> **Work order**
Exactness is required throughout. Return every record once more.

[Records from a data collection]
__________

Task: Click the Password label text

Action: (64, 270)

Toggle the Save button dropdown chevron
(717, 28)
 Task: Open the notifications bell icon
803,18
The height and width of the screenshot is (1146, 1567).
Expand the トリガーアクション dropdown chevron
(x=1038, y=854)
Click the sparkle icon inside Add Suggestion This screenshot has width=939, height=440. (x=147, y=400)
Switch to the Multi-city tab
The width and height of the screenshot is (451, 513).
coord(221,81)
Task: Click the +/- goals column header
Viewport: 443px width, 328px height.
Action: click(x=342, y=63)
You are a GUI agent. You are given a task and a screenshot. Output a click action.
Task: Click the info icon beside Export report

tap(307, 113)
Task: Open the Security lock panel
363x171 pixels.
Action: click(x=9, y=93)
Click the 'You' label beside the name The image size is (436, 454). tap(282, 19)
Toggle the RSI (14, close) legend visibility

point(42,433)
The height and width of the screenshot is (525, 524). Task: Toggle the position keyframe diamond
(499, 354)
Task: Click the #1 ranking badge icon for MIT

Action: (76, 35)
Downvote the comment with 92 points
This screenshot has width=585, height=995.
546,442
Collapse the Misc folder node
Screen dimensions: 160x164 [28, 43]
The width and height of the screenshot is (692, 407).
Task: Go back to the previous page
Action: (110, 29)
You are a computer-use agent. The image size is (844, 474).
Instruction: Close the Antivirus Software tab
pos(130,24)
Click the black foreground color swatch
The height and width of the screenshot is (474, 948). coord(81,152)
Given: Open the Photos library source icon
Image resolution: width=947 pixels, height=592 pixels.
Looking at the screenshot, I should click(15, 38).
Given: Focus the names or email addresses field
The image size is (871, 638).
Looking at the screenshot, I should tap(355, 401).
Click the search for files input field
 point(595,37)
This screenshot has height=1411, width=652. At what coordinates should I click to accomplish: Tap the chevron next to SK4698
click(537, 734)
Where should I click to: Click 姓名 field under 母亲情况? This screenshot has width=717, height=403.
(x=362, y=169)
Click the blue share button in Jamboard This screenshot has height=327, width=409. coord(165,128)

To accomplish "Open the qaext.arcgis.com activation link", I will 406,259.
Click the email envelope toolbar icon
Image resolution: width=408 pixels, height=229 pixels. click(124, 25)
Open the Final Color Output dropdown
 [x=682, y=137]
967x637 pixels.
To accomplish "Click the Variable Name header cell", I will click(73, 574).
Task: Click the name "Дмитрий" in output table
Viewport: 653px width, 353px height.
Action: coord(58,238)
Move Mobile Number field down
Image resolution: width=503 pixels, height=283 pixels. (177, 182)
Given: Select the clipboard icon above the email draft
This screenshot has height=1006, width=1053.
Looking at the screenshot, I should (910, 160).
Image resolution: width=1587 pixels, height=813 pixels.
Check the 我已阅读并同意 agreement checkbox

__________

> **Exercise answer**
Task: Click the Password label text

Action: (64, 270)

Toggle the Save button dropdown chevron
(717, 28)
 Task: Open the notifications bell icon
803,18
The height and width of the screenshot is (1146, 1567).
Expand the トリガーアクション dropdown chevron
(x=1038, y=854)
Click the sparkle icon inside Add Suggestion This screenshot has width=939, height=440. (x=147, y=400)
Switch to the Multi-city tab
The width and height of the screenshot is (451, 513).
coord(221,81)
Task: Click the +/- goals column header
Viewport: 443px width, 328px height.
Action: click(x=342, y=63)
You are a GUI agent. You are given a task and a screenshot. Output a click action.
Task: Click the info icon beside Export report

tap(307, 113)
Task: Open the Security lock panel
363x171 pixels.
Action: click(x=9, y=93)
Click the 'You' label beside the name The image size is (436, 454). tap(282, 19)
Toggle the RSI (14, close) legend visibility

point(42,433)
The height and width of the screenshot is (525, 524). Task: Toggle the position keyframe diamond
(499, 354)
Task: Click the #1 ranking badge icon for MIT

Action: (76, 35)
Downvote the comment with 92 points
This screenshot has width=585, height=995.
546,442
Collapse the Misc folder node
Screen dimensions: 160x164 [28, 43]
The width and height of the screenshot is (692, 407).
Task: Go back to the previous page
Action: (110, 29)
You are a computer-use agent. The image size is (844, 474).
Instruction: Close the Antivirus Software tab
pos(130,24)
Click the black foreground color swatch
The height and width of the screenshot is (474, 948). coord(81,152)
Given: Open the Photos library source icon
Image resolution: width=947 pixels, height=592 pixels.
Looking at the screenshot, I should click(15, 38).
Given: Focus the names or email addresses field
The image size is (871, 638).
Looking at the screenshot, I should tap(355, 401).
Click the search for files input field
 point(595,37)
This screenshot has height=1411, width=652. At what coordinates should I click to accomplish: Tap the chevron next to SK4698
click(537, 734)
Where should I click to: Click 姓名 field under 母亲情况? This screenshot has width=717, height=403.
(x=362, y=169)
Click the blue share button in Jamboard This screenshot has height=327, width=409. coord(165,128)

To accomplish "Open the qaext.arcgis.com activation link", I will 406,259.
Click the email envelope toolbar icon
Image resolution: width=408 pixels, height=229 pixels. click(124, 25)
Open the Final Color Output dropdown
 [x=682, y=137]
967x637 pixels.
To accomplish "Click the Variable Name header cell", I will click(73, 574).
Task: Click the name "Дмитрий" in output table
Viewport: 653px width, 353px height.
Action: coord(58,238)
Move Mobile Number field down
Image resolution: width=503 pixels, height=283 pixels. (177, 182)
Given: Select the clipboard icon above the email draft
This screenshot has height=1006, width=1053.
Looking at the screenshot, I should (910, 160).
Image resolution: width=1587 pixels, height=813 pixels.
Check the 我已阅读并同意 agreement checkbox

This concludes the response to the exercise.